What I don’t understand is this part:

Block-STM introduces a collaborative scheduler, which coordinates the validation and execution tasks among threads. The preset serialization order dictates that the transactions must be committed in order, so a successful validation of an incarnation does not guarantee that it can be committed. This is because an abort and re- execution of an earlier transaction in the block might invalidate the incarnation read-set and necessitate re-execution. Thus, when a transaction aborts, all higher transactions are scheduled for re-validation.

Image describe the Block-STM process from the paper

With the example in the paper, I understand that the validation of tx2 fails because it might read from the same memory location that is written to by tx1, so there’s nothing wrong here, and I can understand that. But why does tx3 need to be revalidated as well, even though it passes the validation process? Well, according to the algorithm, it seems like if tx3 passes the validation phase, this means that it should not depend on tx1 or tx2 at all (it doesn’t access the location where tx1 and tx2 write the data).
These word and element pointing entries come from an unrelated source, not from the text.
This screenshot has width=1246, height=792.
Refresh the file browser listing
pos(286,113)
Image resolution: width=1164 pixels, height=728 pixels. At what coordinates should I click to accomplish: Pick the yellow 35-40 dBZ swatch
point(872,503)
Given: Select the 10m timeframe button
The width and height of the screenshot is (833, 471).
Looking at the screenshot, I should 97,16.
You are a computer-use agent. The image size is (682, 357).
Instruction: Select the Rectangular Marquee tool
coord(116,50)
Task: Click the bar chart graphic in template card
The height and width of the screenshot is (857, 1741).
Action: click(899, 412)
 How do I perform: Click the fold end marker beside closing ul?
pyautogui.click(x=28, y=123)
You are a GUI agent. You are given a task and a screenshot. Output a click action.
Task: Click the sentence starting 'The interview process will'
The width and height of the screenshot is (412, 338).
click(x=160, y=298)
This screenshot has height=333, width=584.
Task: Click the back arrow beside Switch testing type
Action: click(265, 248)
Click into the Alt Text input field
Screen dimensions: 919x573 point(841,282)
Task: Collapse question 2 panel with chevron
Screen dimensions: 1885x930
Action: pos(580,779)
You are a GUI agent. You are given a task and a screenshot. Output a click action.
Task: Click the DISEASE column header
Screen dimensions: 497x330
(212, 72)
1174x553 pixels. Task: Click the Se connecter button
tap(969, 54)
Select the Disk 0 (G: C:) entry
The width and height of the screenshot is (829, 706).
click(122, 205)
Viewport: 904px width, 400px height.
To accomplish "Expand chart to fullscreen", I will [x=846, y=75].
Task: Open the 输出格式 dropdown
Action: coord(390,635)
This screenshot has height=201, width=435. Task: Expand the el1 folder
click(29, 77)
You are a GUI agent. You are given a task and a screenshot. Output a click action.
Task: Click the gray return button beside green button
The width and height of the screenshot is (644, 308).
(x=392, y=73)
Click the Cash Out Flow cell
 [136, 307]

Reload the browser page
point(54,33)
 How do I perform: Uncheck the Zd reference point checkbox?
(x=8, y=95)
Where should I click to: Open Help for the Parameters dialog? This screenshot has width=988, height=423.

So, why does tx3 need to be revalidated? According to the part I quoted from the paper, it says:

This is because an abort and re-execution of an earlier transaction in the block might invalidate the incarnation read-set and necessitate re-execution. Thus, when a transaction aborts, all higher transactions are scheduled for re-validation.

But then, I think an earlier transaction can cause transactions after it to be re-executed if and only if the transactions after it read from the same memory that the earlier transaction is trying to write to. So, I can’t understand why we need “when a transaction aborts, all higher transactions are scheduled for re-validation” this condition at all.

Could anybody give me an example of the case that a transaction can cause the transactions after them even if they are not access the same memory as the earlier transaction.